Right. They can do all those things. And none of that will make it smart or able to learn new things. The underlying model is just an llm. But judging from the downvotes, it seems AI folks get upset when someone talks honestly about their precious piles of matrix multiplication.

Might bother you to use anthropomorphic terminology like smart and learning but they are capable of producing work that traditionally required human intelligence and the whole point of gpt 3 was the ability to "learn", you can give it an example of an invented brand new coding language and it can write working code in that language

  • Context is not the same as learning. It's easy to conflate because they're tightly coupled in our brains.
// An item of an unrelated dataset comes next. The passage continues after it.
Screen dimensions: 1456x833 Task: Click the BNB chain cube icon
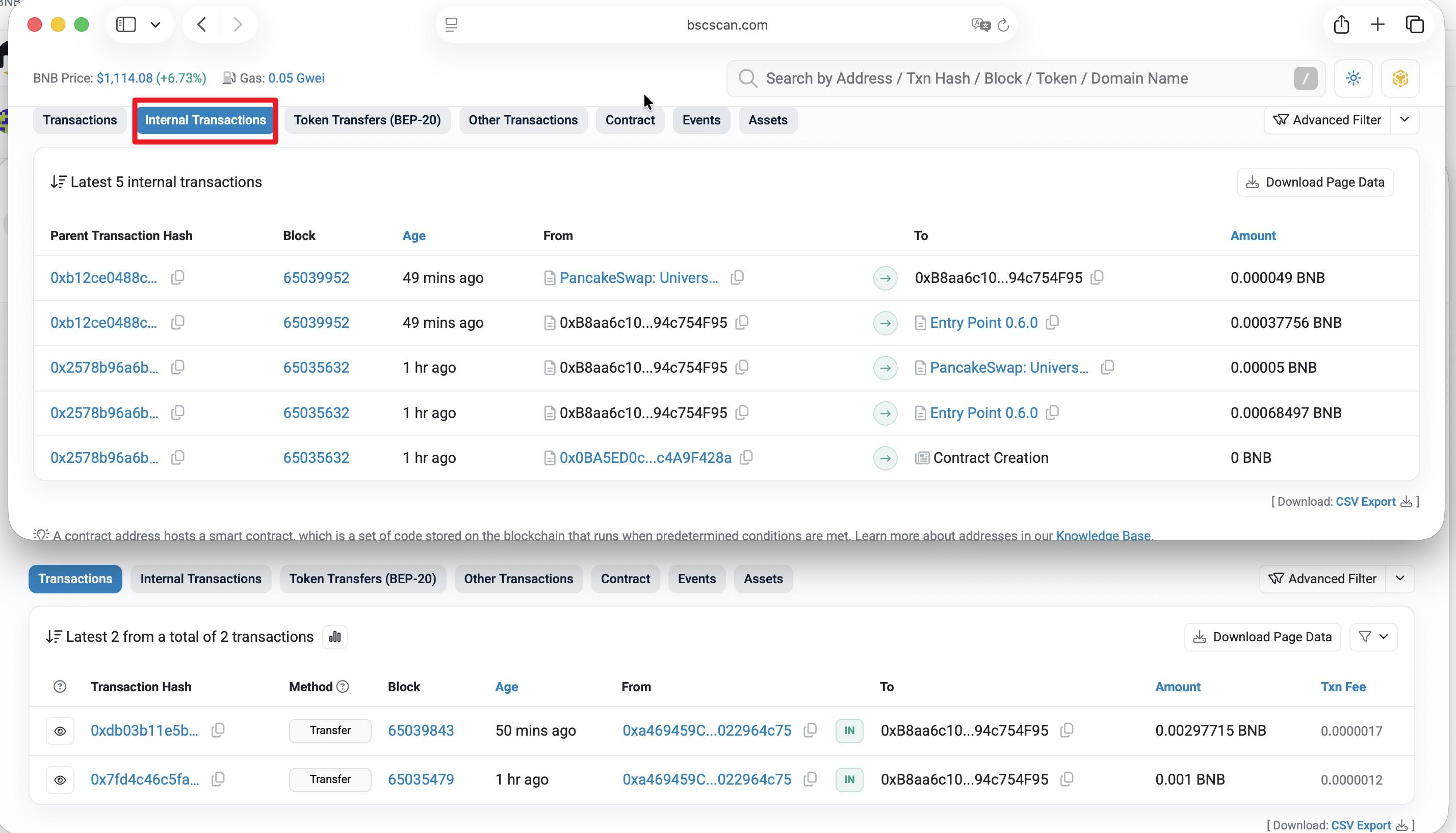tap(1400, 79)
    The underlying structure and tuning of the LLM are entirely unchanged by context. It merely affects the attention and activation of the network. The LLM will not be able to work with this hypothetical new language unless it is in context. This does not fit the computational meaning of learning.
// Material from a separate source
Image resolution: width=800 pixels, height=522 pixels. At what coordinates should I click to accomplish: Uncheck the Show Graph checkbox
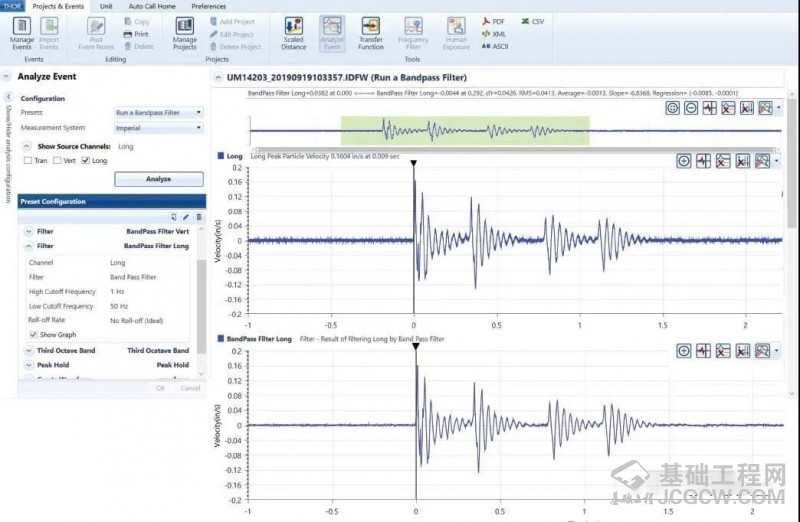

    Smart is not a well defined term. Nor is it's general idea formally understood. Use it freely, but you won't be saying anything meaningful unless you define your usage.

    • The LLM is the model + context. The output depends on both.
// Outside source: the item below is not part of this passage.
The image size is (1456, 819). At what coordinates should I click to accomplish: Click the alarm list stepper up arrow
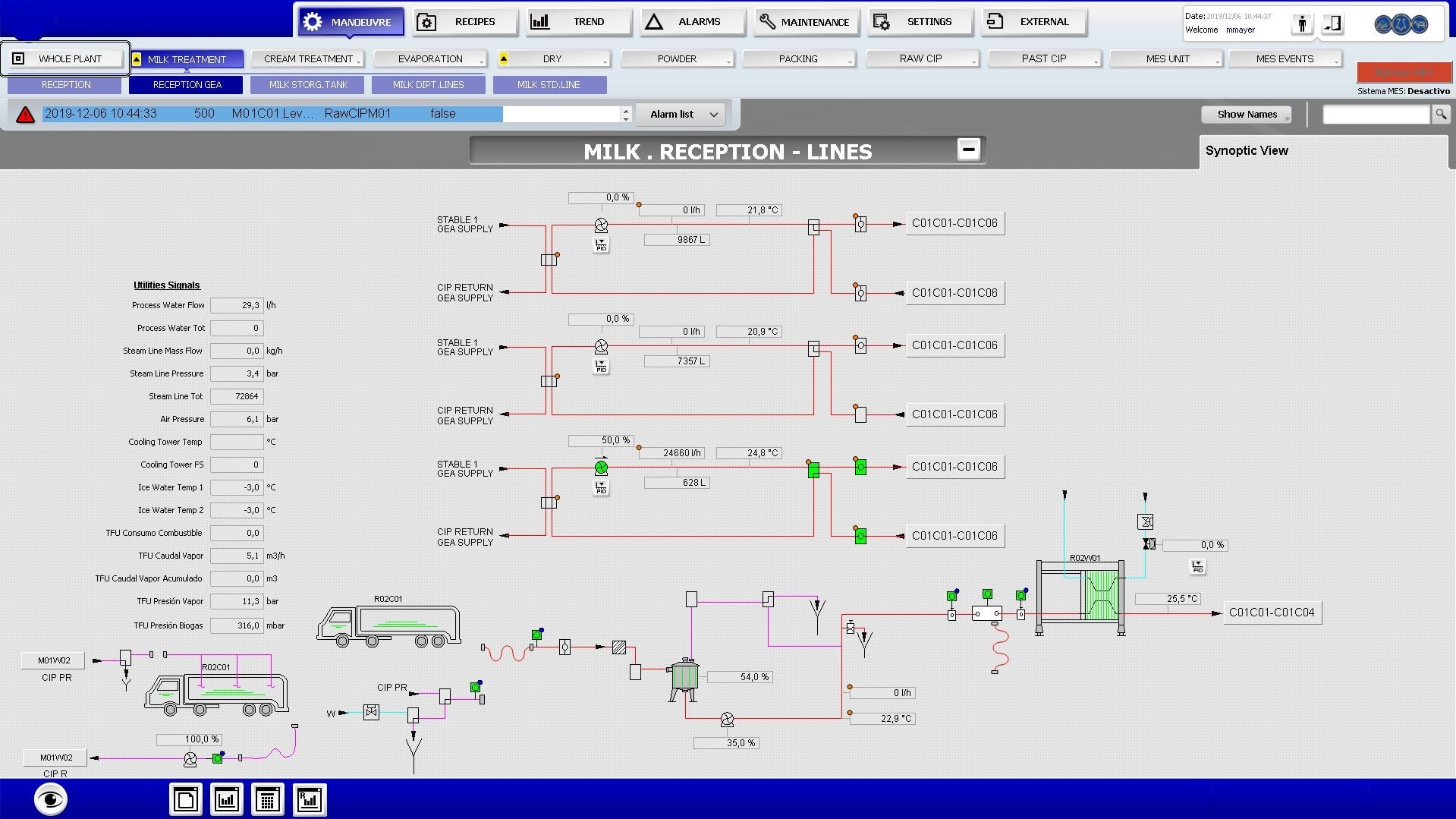pyautogui.click(x=626, y=110)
      You're making an artificial distinction. The LLM sees a new programming language for the first time, and can immediately code in it. That's learning by any reasonable definition.

      If you go past the context window, it forgets, which is a limitation of current LLMs. But as long as it learned how to code in the new language within its context window, it has gained that new ability.

  • Yep, people always forget that early LLMs were sold as "Zero Shot Learning".

    • Sold as learning, but that was a marketing term, not a technical one. From a technical perspective, the LLM is not learning. Only reacting based on its original training.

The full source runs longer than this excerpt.